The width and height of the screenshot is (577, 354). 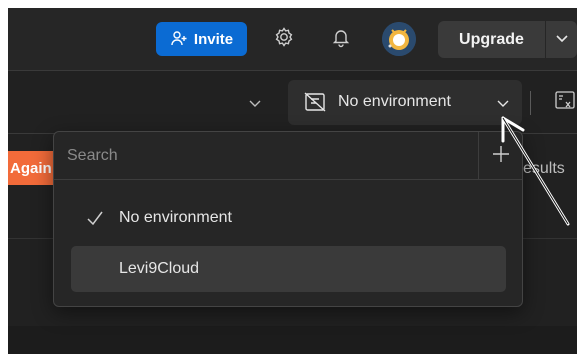 What do you see at coordinates (530, 103) in the screenshot?
I see `toolbar-divider` at bounding box center [530, 103].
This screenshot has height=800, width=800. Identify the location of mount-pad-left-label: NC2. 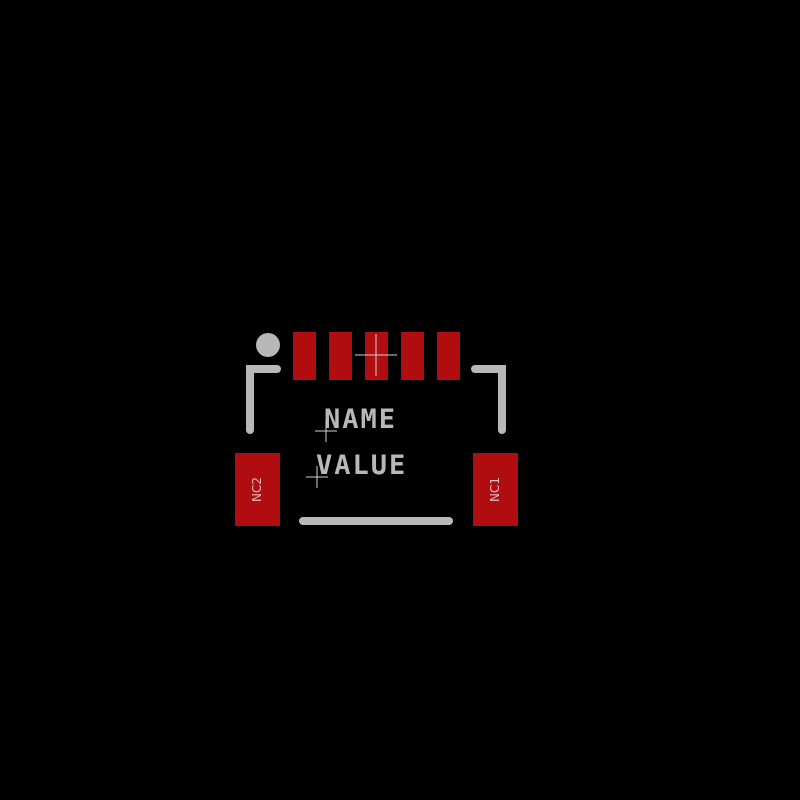
(257, 490).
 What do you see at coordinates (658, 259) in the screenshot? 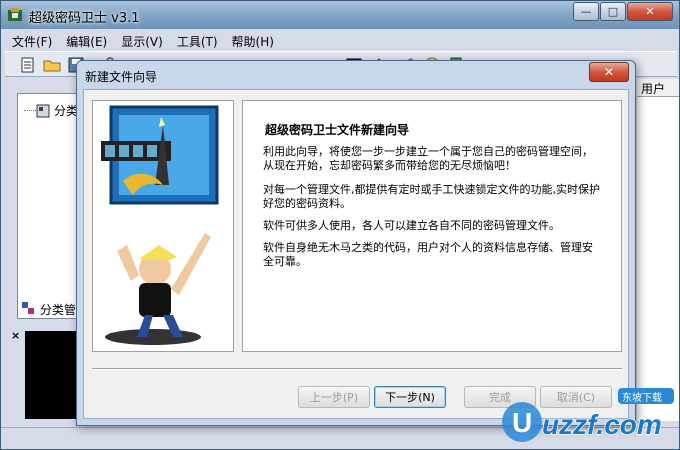
I see `record-list` at bounding box center [658, 259].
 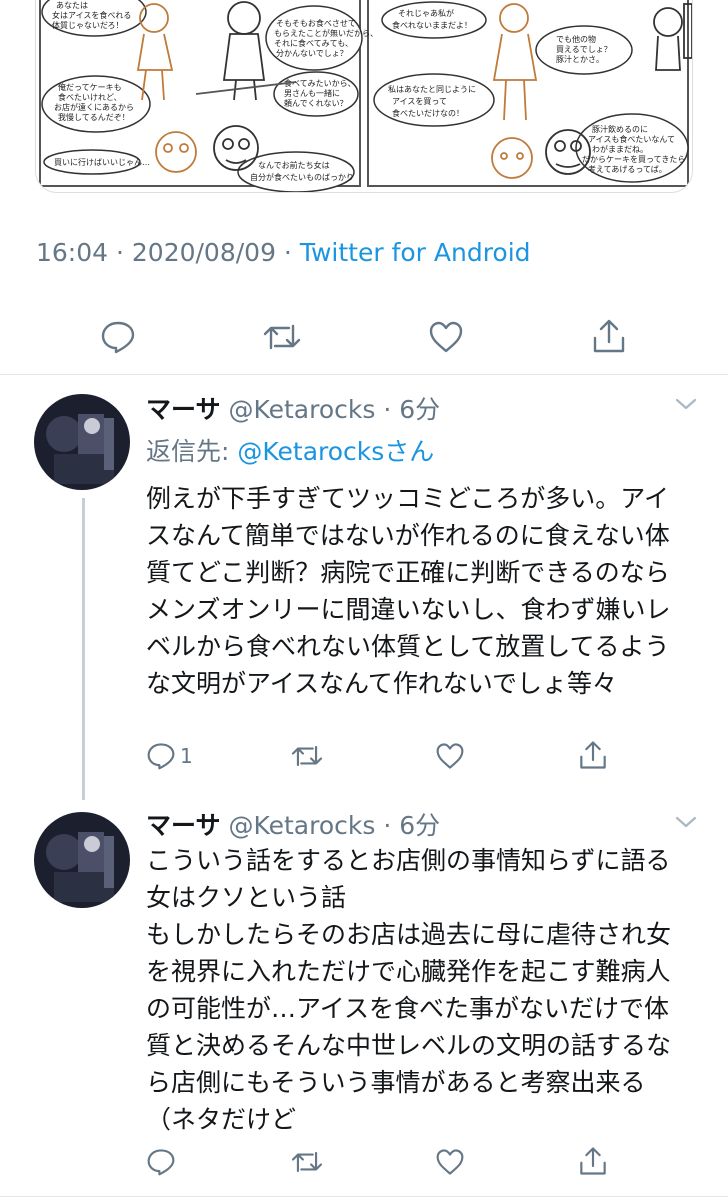 I want to click on bubble-text: 俺だってケーキも, so click(x=90, y=87).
____________________
- [How to complete this task]:
Write out the records word for word, from the line containing "What do you see at coordinates (658, 259)" down through the last line of the records, and leave out the pictures.

- [Output for this exercise]:
 What do you see at coordinates (658, 259) in the screenshot? 
I see `record-list` at bounding box center [658, 259].
  I want to click on bubble-text: 俺だってケーキも, so click(x=90, y=87).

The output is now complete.